24 Agosto 2016, di Laura Naka Antonelli

Sessione negativa per Wall Street, all’indomani del nuovo record intraday che è stato segnato dall’indice Nasdaq Composite, a quota 5.275,74 punti. Sotto pressione, sebbene le perdite siano contenute, anche gli altri principali indici Usa Dow Jones e S&P.

In attesa del simposio di Jackson Hole del prossimo 26 agosto, nello Wyoming, dove si riuniranno i banchieri centrali, gli investitori attendono indicazioni soprattutto dal presidente della Fed, Janet Yellen, riguardo alle decisioni di politica monetaria sui tassi.

Dal fronte macro, notizie negative dal mercato immobiliare, a cui gli operatori avevano guardato ieri con ottimismo sulla scia del dato relativo alle vendite di nuove case, balzate a luglio al massimo in 9 anni, ovvero dal 2007. Il rialzo è stato del 12,4% a 654.000 unità.

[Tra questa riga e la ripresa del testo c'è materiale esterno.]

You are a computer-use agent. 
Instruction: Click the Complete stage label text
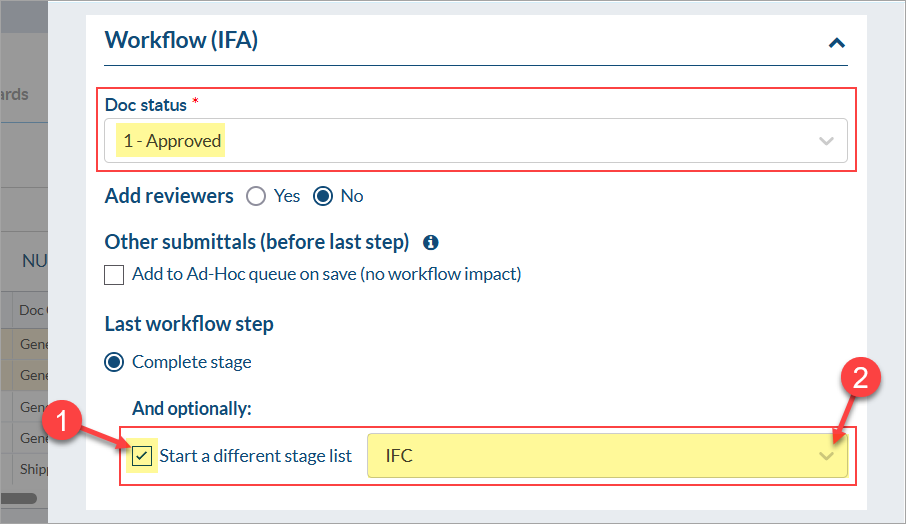pyautogui.click(x=191, y=361)
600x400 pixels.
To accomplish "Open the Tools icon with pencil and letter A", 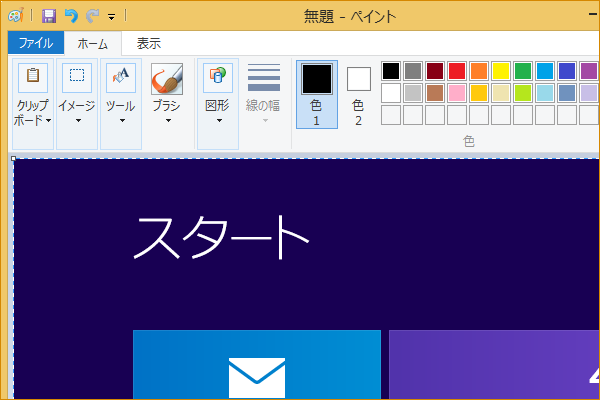I will coord(121,78).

Oggi è stato reso noto il dato sulle vendite di case esistenti, relativo al mese di luglio, che è sceso invece -3,2% a quota 5,39 milioni, a un livello inferiore rispetto ai 5,48 milioni di unità che erano stati stimati dagli analisti intervistati da Marketwatch. La flessione è stata -1,6% su base annua.

Tra i titoli Pfizer poco mossa ma in territorio positivo, dopo l’accordo con cui acquisterà la divisione di antibiotici di AstraZeneca per un valore fino a $1,575 miliardi.

Ma in generale il timore è che la Fed decida di divorziare dai mercati, ovvero di dire addio a quelle politiche monetarie che fino a questo momento avevano sempre sostenuto i mercati (più dell’economia, secondo alcuni critici). E’ possibile che la Fed sia tra l’altro intimorita dal comportamento dei mercati finanziari, che continuano in Usa a testare nuovi record.

Tanto che in una intervista rilasciata a Bloomberg Radio Mohamed El-Erian, responsabile consulente economico di Allianz, fa notare che: “La giustificazione più forte per tentare di normalizzare lentamente i tassi è il rischio di instabilità finanziaria”. Nel senso che, secondo El-Erian, un mancato intervento potrebbe essere interpretato come complicità a “una eccessiva assunzione del rischio”.